*** Input ***
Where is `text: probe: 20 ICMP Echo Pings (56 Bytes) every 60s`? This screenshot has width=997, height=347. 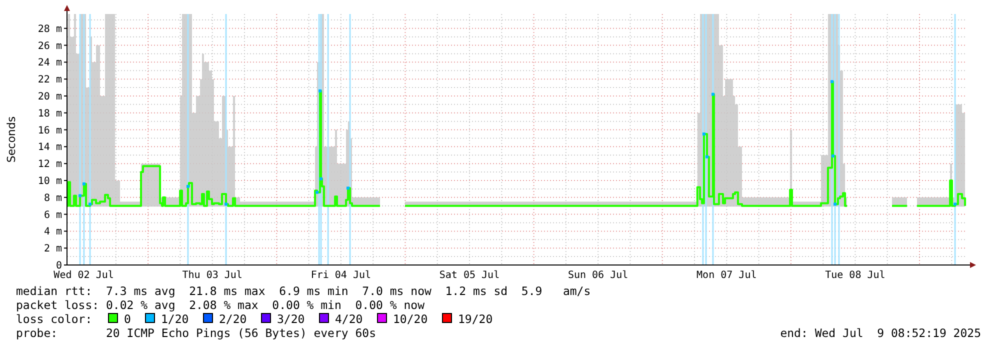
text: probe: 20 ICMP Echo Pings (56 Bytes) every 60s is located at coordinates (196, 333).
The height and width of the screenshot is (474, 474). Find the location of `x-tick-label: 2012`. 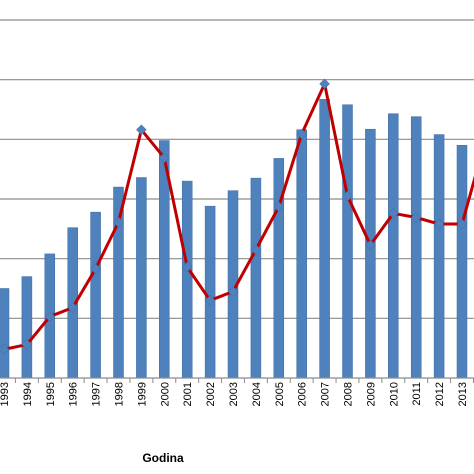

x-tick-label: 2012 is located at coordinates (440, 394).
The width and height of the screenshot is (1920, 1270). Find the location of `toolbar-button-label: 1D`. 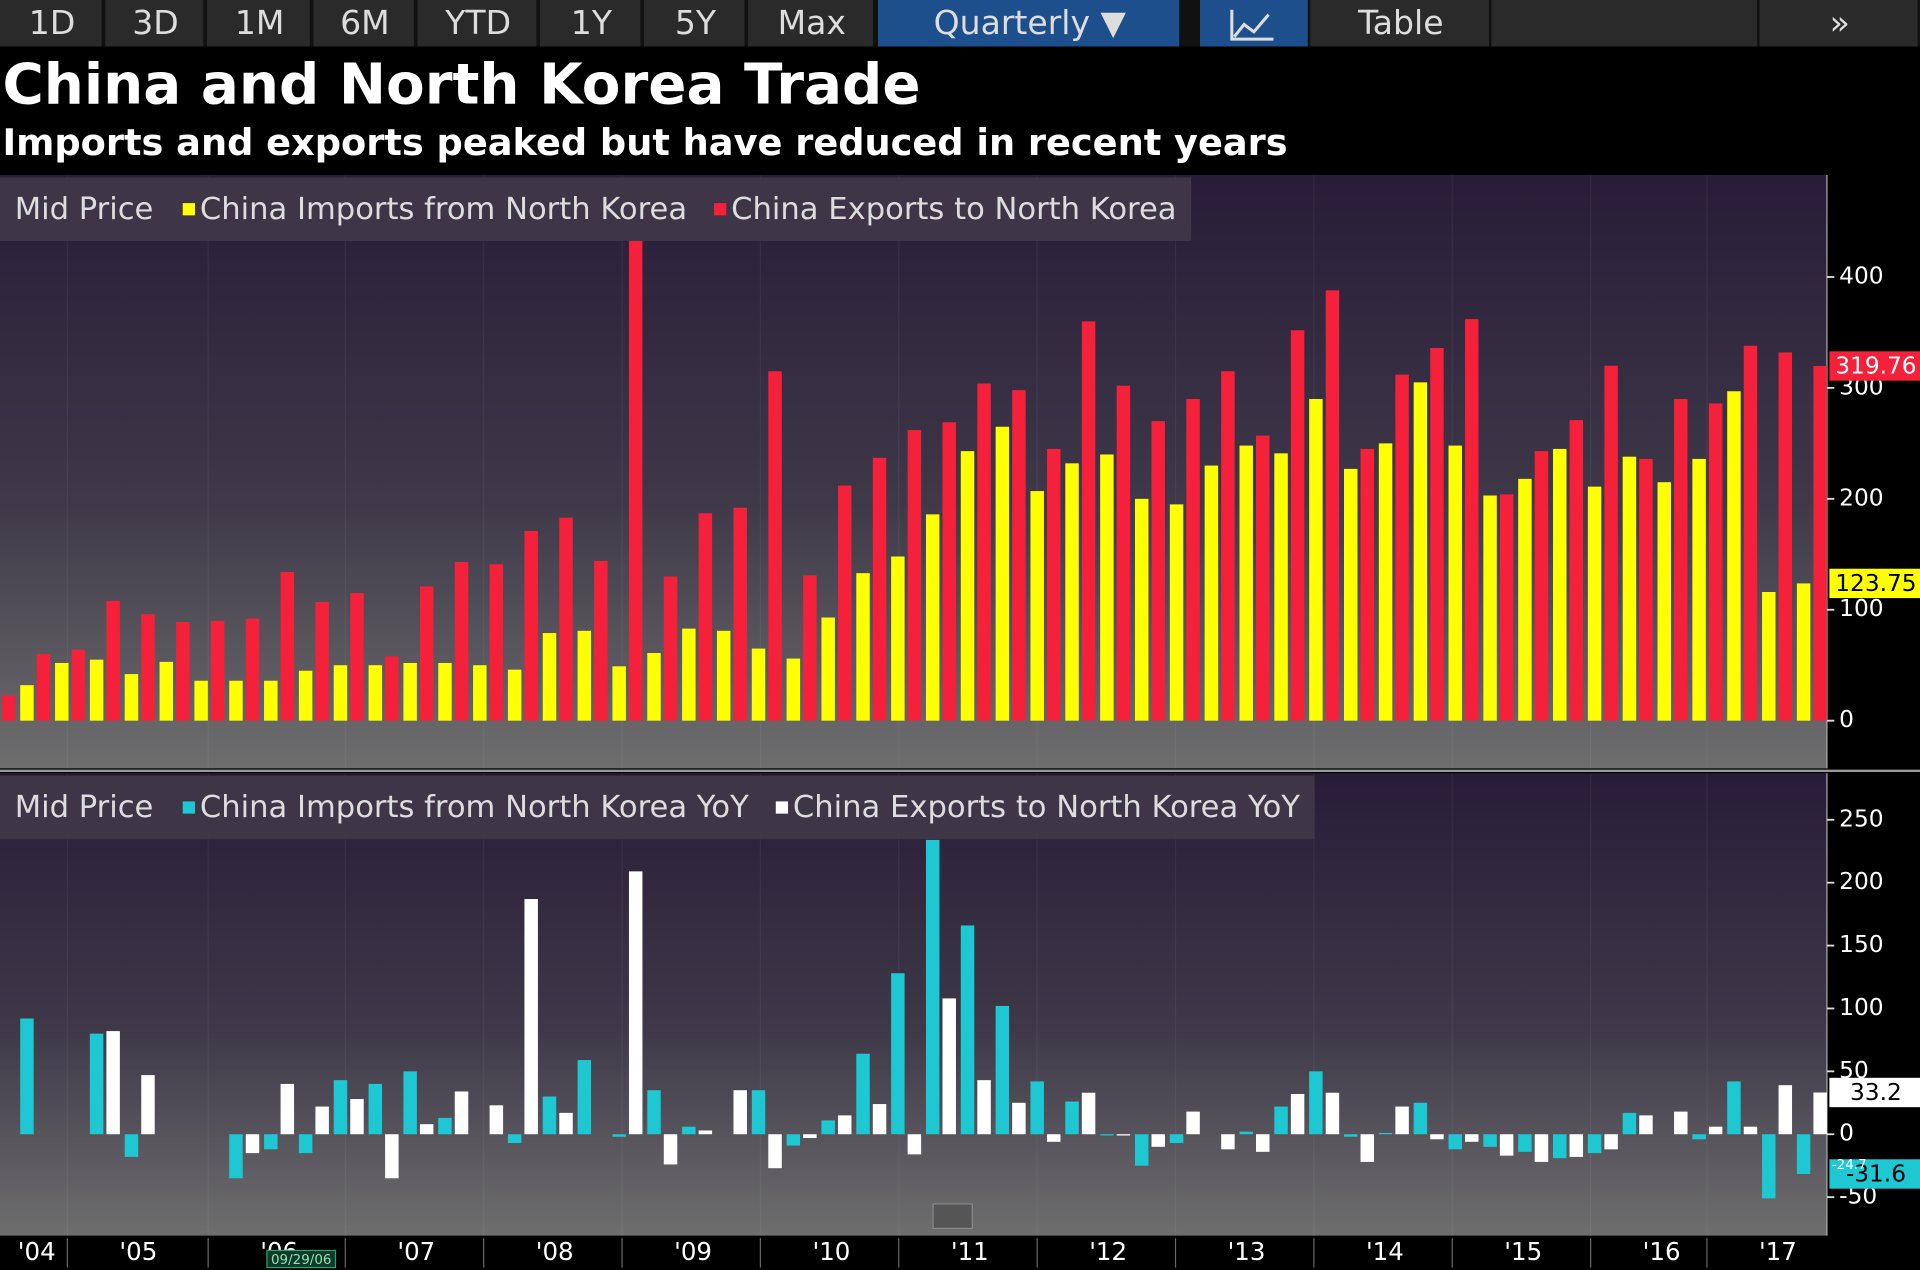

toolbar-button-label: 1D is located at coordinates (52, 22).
*** End of Input ***
> [Aim of the task]: Rewrite the records from the first line up to and including the line with "x-tick-label: 2012 is", replacing "screenshot" with "image" and keeping everything else unchanged. Leave the pictures out of your answer.

> [Response area]:
Where is `text: probe: 20 ICMP Echo Pings (56 Bytes) every 60s`? This image has width=997, height=347. 
text: probe: 20 ICMP Echo Pings (56 Bytes) every 60s is located at coordinates (196, 333).
The height and width of the image is (474, 474). Find the location of `x-tick-label: 2012`. 

x-tick-label: 2012 is located at coordinates (440, 394).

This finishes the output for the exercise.